Dani Abalo

Personal information
- Full name: Daniel Abalo Paulos
- Date of birth: 29 September 1987 (age 38)
- Place of birth: Vilagarcía de Arousa, Spain
- Height: 1.74 m (5 ft 9 in)
- Position: Winger

Youth career
- Vilagarcía SD
- Cambados
- 2005: Celta

Senior career*
- Years: Team / Apps / (Gls)
- 2005–2008: Celta B / 84 / (10)
- 2006–2013: Celta / 104 / (7)
- 2012: → Gimnàstic (loan) / 17 / (0)
- 2013: → Beira-Mar (loan) / 8 / (2)
- 2013–2015: Ludogorets Razgrad / 54 / (13)
- 2015–2016: Sivasspor / 11 / (1)
- 2016: Alavés / 7 / (0)
- 2016–2017: Korona Kielce / 22 / (1)
- 2017–2019: Cartagena / 20 / (0)
- 2018–2019: → Langreo (loan) / 31 / (6)
- 2019–2021: Racing Ferrol / 27 / (0)
- Total:  / 385 / (40)

= Dani Abalo =

Spanish footballer (born 1987)

Daniel "Dani" Abalo Paulos (/es/; born 29 September 1987) is a Spanish former professional footballer who played as a right winger.

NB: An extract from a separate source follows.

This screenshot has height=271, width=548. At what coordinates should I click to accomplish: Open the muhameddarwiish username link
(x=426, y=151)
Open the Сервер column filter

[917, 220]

He began his career at Celta, playing almost exclusively in the Segunda División, and won the Bulgarian league title twice with Ludogorets.

==Club career==
===Celta===
Born in Vilagarcía de Arousa, Province of Pontevedra, Abalo joined local RC Celta de Vigo for his last year as a junior, then proceeded to make his senior debut with the B team in the Segunda División B. He made his first competitive appearance with the main squad, on 3 December 2006, coming in as a late substitute in a 2–2 La Liga away draw against RCD Mallorca. In late July 2009, he extended his contract with the Galicians until 2013, with a buyout clause of €10 million.

From 2008 to 2011, with Celta in the Segunda División, Abalo was an important first-team element. However, in the 2011–12 season, as the club returned to the top flight after an absence of five years, he contributed only four games and 67 minutes, being subsequently loaned in quick succession to Gimnàstic de Tarragona and S.C. Beira-Mar (the latter in Portugal).

===Ludogorets===
On 26 June 2013, Bulgarian champions PFC Ludogorets Razgrad announced they were set to sign Abalo after he became a free agent shortly after. The transfer was completed the following day after he passed his medical, and the player agreed to a two-year contract, being given the number 17 shirt.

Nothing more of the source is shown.